*What to do*.
A - Check each statement below against the code-mixing abstracts. Answer yes or no for each, and quote the exact words of the abstracts that decide it.
(i) The Marathi-English algorithm reached an average CMI of 0.2.
(ii) BLOOMZ and Flan-T5-XXL produce texts with phrases from different languages.
(iii) The South East Asian study covers eight languages.
B - Answer these questions from the code-mixing abstracts:
(i) How many code-mixed questions was the Marathi-English algorithm assessed across?
(ii) How is Singlish described?
(iii) How does Marathi rank among languages spoken in India?
C - In the code-mixing abstracts, why do the authors of the South East Asian study advise against using LLMs without extensive human checks? Answer in one to three sentences.

[Opening Quoted passage section]

Marathi-English Code-mixed Text Generation
Amin, Dhiraj, Govilkar, Sharvari, Kulkarni, Sagar, Lalit, Yash Shashikant, Khwaja, Arshi Ajaz, Xavier, Daries, Gupta, Sahil Girijashankar
Code-mixing, the blending of linguistic elements from distinct languages to form meaningful sentences, is common in multilingual settings, yielding hybrid languages like Hinglish and Minglish. Marathi, India's third most spoken language, often integrates English for precision and formality. Developing code-mixed language systems, like Marathi-English (Minglish), faces resource constraints. This research introduces a Marathi-English code-mixed text generation algorithm, assessed with Code Mixing Index (CMI) and Degree of Code Mixing (DCM) metrics. Across 2987 code-mixed questions, it achieved an average CMI of 0.2 and an average DCM of 7.4, indicating effective and comprehensible code-mixed sentences. These results offer potential for enhanced NLP tools, bridging linguistic gaps in multilingual societies.
Prompting Multilingual Large Language Models to Generate Code-Mixed Texts: The Case of South East Asian Languages
Yong, Zheng-Xin, Zhang, Ruochen, Forde, Jessica Zosa, Wang, Skyler, Subramonian, Arjun, Lovenia, Holy, Cahyawijaya, Samuel, Winata, Genta Indra, Sutawika, Lintang, Cruz, Jan Christian Blaise, Tan, Yin Lin, Phan, Long, Garcia, Rowena, Solorio, Thamar, Aji, Alham Fikri
While code-mixing is a common linguistic practice in many parts of the world, collecting high-quality and low-cost code-mixed data remains a challenge for natural language processing (NLP) research. The recent proliferation of Large Language Models (LLMs) compels one to ask: how capable are these systems in generating code-mixed data? In this paper, we explore prompting multilingual LLMs in a zero-shot manner to generate code-mixed data for seven languages in South East Asia (SEA), namely Indonesian, Malay, Chinese, Tagalog, Vietnamese, Tamil, and Singlish. We find that publicly available multilingual instruction-tuned models such as BLOOMZ and Flan-T5-XXL are incapable of producing texts with phrases or clauses from different languages. ChatGPT exhibits inconsistent capabilities in generating code-mixed texts, wherein its performance varies depending on the prompt template and language pairing. For instance, ChatGPT generates fluent and natural Singlish texts (an English-based creole spoken in Singapore), but for English-Tamil language pair, the system mostly produces grammatically incorrect or semantically meaningless utterances. Furthermore, it may erroneously introduce languages not specified in the prompt. Based on our investigation, existing multilingual LLMs exhibit a wide range of proficiency in code-mixed data generation for SEA languages. As such, we advise against using LLMs in this context without extensive human checks.

[Closing Quoted passage section]
[Opening Source material section]

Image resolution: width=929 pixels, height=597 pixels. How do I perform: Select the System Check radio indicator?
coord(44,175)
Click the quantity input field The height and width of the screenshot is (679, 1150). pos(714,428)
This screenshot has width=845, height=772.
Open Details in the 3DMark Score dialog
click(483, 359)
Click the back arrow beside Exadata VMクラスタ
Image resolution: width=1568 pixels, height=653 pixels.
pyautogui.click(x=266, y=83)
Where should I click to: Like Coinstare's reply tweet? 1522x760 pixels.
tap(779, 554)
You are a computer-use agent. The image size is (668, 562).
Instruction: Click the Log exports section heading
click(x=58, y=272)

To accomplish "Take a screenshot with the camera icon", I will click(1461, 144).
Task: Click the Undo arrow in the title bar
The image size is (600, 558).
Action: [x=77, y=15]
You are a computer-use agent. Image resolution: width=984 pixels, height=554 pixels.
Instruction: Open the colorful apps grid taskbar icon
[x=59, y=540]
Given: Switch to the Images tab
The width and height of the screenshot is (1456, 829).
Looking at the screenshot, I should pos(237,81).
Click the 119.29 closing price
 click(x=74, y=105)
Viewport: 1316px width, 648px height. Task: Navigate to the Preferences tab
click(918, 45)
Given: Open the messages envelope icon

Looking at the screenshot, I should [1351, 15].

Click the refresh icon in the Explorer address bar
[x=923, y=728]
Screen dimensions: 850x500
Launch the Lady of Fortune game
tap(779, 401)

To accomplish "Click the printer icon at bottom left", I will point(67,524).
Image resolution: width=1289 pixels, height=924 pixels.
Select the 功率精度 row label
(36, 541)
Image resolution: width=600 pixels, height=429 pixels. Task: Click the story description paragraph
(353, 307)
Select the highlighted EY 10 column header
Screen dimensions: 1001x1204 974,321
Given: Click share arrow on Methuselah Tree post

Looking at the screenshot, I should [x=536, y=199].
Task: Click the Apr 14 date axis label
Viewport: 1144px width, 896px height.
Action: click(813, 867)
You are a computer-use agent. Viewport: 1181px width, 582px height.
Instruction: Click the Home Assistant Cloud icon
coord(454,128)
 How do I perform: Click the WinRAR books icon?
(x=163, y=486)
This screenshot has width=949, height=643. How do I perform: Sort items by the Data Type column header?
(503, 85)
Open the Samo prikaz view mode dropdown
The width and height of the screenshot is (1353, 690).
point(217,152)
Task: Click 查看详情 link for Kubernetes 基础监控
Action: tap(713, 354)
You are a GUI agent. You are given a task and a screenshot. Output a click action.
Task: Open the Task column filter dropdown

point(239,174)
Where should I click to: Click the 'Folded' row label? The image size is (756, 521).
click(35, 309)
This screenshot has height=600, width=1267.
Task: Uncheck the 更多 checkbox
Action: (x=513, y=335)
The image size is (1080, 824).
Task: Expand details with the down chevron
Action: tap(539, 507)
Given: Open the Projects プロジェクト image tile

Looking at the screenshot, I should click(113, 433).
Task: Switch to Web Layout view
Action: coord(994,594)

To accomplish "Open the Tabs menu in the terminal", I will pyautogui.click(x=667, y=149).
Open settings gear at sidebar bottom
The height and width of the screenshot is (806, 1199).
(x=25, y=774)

[Closing Source material section]

*Numbered answers*.
A -
(i) Yes: "it achieved an average CMI of 0.2"
(ii) No: "are incapable of producing texts with phrases or clauses from different languages"
(iii) No: "generate code-mixed data for seven languages in South East Asia (SEA)"

B -
(i) 2987
(ii) As an English-based creole spoken in Singapore
(iii) It is India's third most spoken language.

C - Their investigation found that existing multilingual LLMs show a wide range of proficiency in generating code-mixed data for South East Asian languages. ChatGPT, for example, wrote fluent Singlish but mostly produced grammatically incorrect or meaningless English-Tamil utterances. It could also introduce languages the prompt did not specify.